Esta realidad no es un fenómeno específico de la sociedad uruguaya. A nivel universal se lo observa con gran frecuencia. En el caso uruguayo la expresión más prístina de este estilo de hacer política se encarna fundamentalmente –aunque no exclusivamente– en el herrerismo, hoy la corriente totalmente hegemónica dentro del Partido Nacional.
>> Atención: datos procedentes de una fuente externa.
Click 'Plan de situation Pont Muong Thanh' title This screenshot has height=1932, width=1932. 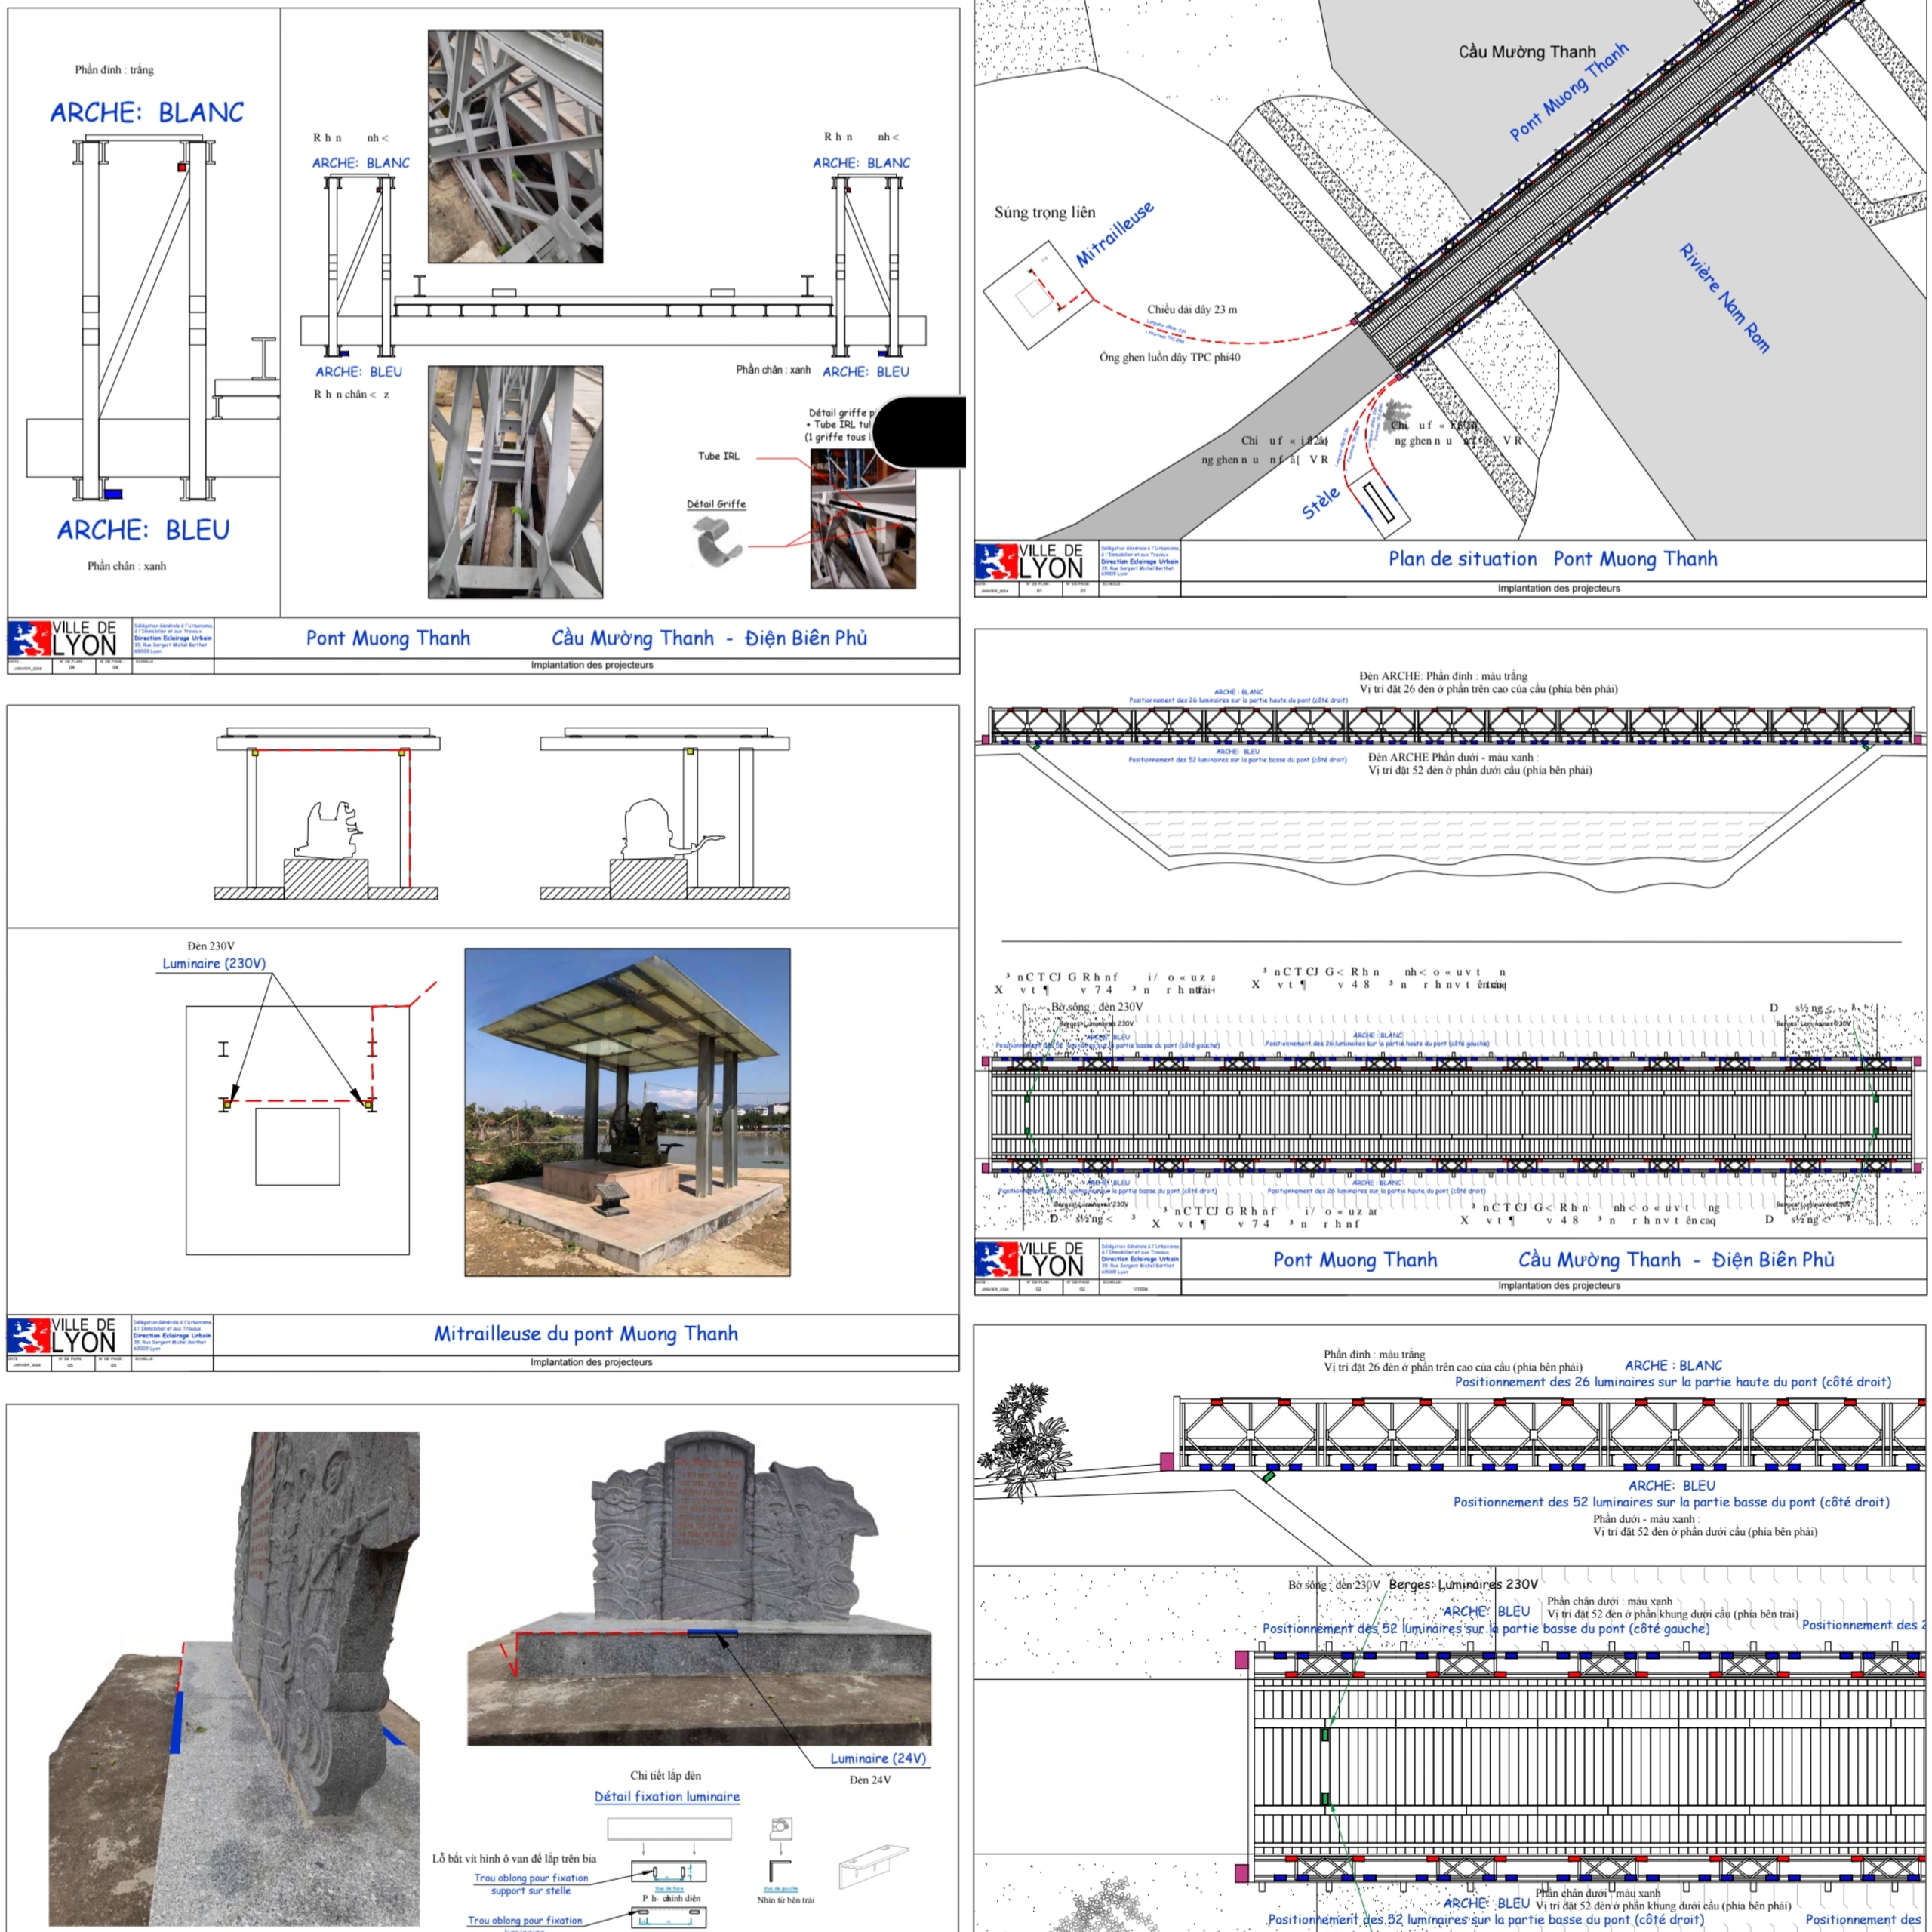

Es revelador explorar en la historia de este partido para encontrar que desde el siglo XX la corriente del herrerismo tuvo una característica muy proclive a la falta de ética en la gestión de gobierno. Esto fue tan relevante que permitió que surgiera y se desarrollara otra agrupación cuya bandera en el Partido Nacional fue la honestidad: es el caso del Movimiento de Rocha, que fuera creado por Javier Barrios Amorín y continuado por Carlos Julio Pereyra.

Esta concepción patrimonialísitica, además de ser ética y políticamente condenable, degrada a las instituciones democráticas. En clave del presente, alimenta el sentimiento tan autodestructivo que se expresa en “que se vayan todos”. La democracia representativa pasa a ser considerada el redil de una “casta” para su propio beneficio. He ahí la emergencia de los Bolsonaro y Milei en América Latina y todos sus equivalentes en el resto del mundo.

La alternativa supone en primer término la denuncia de los hechos. Se trata de hacer funcionar al Estado de Derecho en su mejor expresión, para castigar todas las ilegalidades pero a su vez intentar inocular la idea de que “el crimen paga”. Cuando no corresponde o no funcionan los recursos jurídicos, el señalamiento y la denuncia política ante la opinión pública es inevitable.

Pero ello no es suficiente. Hoy en Uruguay corresponde elevar al máximo nivel de la agenda política el tema de la ética en la gestión de gobierno. Se trata de conformar un claro y contundente Código de Ética Pública que siendo consensuado a nivel social, sea la condición necesaria para hacer política.

La memoria no es un mero atributo del ser humano. Se trata de saber aprender del pasado a través de la memoria para evitar repetir los errores. La dictadura cívico militar y el terrorismo de Estado llegaron entre otras cosas con la bandera de la lucha contra la corrupción instalada en el sistema político. No es posible naturalizarla como algo inherente a la condición humana. Para ello es muy importante promover una educación cívica que sepa interiorizar en toda la sociedad los valores de una convivencia honesta y respetuosa del contrato social.

Es misión del progresismo levantar bien alto la bandera de la honestidad en la gestión pública y actuar en consecuencia. Hoy el Código de Ética debe discutirse y aprobarse como un compromiso a asumir y por lo tanto a someter su consideración explícita al electorado.

Álvaro Portillo es integrante del MAS-959, Frente Amplio.